I am indeed delighted with this edition of the book and what I have been able to append to the earlier publication are summed up below:
• I have added a fresh comment or two to most of the chapters except my old Preface and a Foreword from my doctoral supervisor late Professor W. H. Morris-Jones for whose profound intellectual wisdom, I have maintained a life-long respect and gratitude.
• I have nearly rewritten the Conclusion Chapter (XI) with a new voice on quite a few points.
• At several chapters, I have changed or consolidated numerous sentences and restored the slips caused during the transcribing process from the original volume.
• The earlier graduate research done in England is intact in its detailed description laid across the chapters dealing with the Central Legislature’s structural-functional working—the original focus of this study. But I have added flashes of new perceptions drawn from my diverse research on Pakistan, Bangladesh, British India and Colonial Bengal over the last few decades. Rewritten comments and a few additions are more embedded in the Chapters VI, VII, IX and XI.
• I have added fresh points at different spots, but I did not radically change the original contents and quality of the chapters; Chapter I establishes the key stages of legislative history from 1861 to 1921, and there was not much of recent findings to add there. Chapter II puts the Central Legislature in the backdrop of Indian politics from 1921 to 1947—it falls in line with Chapters VI and IX, which too, in different ways, examine the Indian Legislature’s political relevance to the emerging ← xxiii | xxiv → nationalist campaigns, conflicting political trends, ventilation of grievances and the obdurate Hindu-Muslim discords. Chapter III lays out the legislative body’s electoral setting and Chapters V to VIII and X examine the composition, leadership, professional credentials and the social background of the legislators, law-making process, the institutional features and the relations between its two chambers. In addition, Chapter XI (Conclusion) sums up the achievements as well as the limitations of the Central Legislature, the Colonial India’s summit parliamentary institution.
• Partly based on my post-doctoral and more contemporary works, I have added that the political groupings in the Central Legislature, especially from the 1930s, reflected the growing Hindu-Muslim conflicts that ultimately catapulted to the 1947 division of India. Both the Hindu and Muslim religiosity and their respective communal colors found their expressions in the legislative chambers from 1926 as detailed in Chapters II, IX and XI (Conclusion).

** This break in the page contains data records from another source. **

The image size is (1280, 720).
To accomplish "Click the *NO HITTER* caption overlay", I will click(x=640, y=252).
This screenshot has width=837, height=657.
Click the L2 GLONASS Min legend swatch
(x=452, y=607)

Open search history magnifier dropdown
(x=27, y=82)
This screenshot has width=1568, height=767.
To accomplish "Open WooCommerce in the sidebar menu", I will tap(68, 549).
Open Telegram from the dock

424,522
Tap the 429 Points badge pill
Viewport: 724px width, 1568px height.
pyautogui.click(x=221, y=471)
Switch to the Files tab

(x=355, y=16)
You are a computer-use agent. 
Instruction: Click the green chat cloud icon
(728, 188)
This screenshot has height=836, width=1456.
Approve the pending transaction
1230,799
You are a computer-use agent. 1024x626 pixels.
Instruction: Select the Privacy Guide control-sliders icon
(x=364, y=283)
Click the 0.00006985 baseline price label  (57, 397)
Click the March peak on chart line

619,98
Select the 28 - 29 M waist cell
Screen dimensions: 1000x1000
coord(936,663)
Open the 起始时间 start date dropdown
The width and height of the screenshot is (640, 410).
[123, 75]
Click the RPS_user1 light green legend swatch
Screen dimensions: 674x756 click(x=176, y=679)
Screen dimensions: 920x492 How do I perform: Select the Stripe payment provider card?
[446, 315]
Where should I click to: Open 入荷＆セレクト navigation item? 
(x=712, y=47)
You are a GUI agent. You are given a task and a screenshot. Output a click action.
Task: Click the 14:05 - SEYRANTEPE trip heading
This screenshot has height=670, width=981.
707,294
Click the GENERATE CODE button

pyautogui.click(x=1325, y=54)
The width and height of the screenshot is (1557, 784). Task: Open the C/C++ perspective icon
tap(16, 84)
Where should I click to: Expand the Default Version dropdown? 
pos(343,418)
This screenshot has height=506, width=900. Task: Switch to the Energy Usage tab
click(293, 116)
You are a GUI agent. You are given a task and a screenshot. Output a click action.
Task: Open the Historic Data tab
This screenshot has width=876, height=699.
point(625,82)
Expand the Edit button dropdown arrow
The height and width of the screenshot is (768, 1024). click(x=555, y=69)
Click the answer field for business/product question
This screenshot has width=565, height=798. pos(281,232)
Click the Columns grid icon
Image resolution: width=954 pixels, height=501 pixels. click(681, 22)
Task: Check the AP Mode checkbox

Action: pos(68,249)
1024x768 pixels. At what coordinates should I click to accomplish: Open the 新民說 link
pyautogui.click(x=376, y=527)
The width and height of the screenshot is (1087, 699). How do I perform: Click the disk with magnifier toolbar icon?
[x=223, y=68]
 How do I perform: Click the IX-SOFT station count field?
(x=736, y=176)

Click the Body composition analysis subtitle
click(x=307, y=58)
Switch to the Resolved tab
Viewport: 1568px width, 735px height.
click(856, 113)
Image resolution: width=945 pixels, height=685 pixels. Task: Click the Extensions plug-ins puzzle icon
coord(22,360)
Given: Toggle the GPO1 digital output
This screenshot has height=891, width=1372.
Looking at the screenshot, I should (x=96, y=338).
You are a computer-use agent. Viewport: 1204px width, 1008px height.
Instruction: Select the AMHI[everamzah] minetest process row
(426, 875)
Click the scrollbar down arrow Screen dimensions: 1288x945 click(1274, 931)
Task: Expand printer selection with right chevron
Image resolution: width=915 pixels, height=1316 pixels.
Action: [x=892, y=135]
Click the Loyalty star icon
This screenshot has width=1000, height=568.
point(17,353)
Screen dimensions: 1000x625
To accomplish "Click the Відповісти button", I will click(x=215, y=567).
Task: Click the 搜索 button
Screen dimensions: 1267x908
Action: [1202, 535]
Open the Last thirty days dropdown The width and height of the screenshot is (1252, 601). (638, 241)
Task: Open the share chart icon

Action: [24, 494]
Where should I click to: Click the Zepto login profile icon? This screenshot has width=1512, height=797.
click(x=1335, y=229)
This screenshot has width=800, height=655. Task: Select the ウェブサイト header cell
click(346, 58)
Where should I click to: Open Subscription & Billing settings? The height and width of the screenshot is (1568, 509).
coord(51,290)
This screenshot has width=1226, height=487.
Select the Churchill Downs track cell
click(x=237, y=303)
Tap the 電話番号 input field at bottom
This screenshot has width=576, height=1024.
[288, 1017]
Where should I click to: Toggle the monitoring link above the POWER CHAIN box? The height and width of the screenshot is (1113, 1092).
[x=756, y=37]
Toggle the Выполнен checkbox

• In course of a three-generational narrative in a village in Colonial Bengal, I found that my family elders’ remembrances about the Hindu-Muslim identity conflicts in the early decades of the 20th Century resonated in the larger provincial and central political forums: strikingly, some of those echoes were heard in New Delhi’s legislative floor long before the communal disputes transitioned themselves into a demand for Pakistan. I have touched on a few of such supplementary versions across this book’s couple of chapters; those are among the new elements added to this revised volume.
• Chapter VII’s title has been modified and there is a stroke of new analysis of the old data on the non-official members’ law-making achievements.
• The former statistical tables did not undergo any changes, but I tried my best to minimize the typographical errors, which were further checked during the polishing stage. As of this writing, I don’t have the resources to go back to the previous legislative research that I did in England in the 1960s.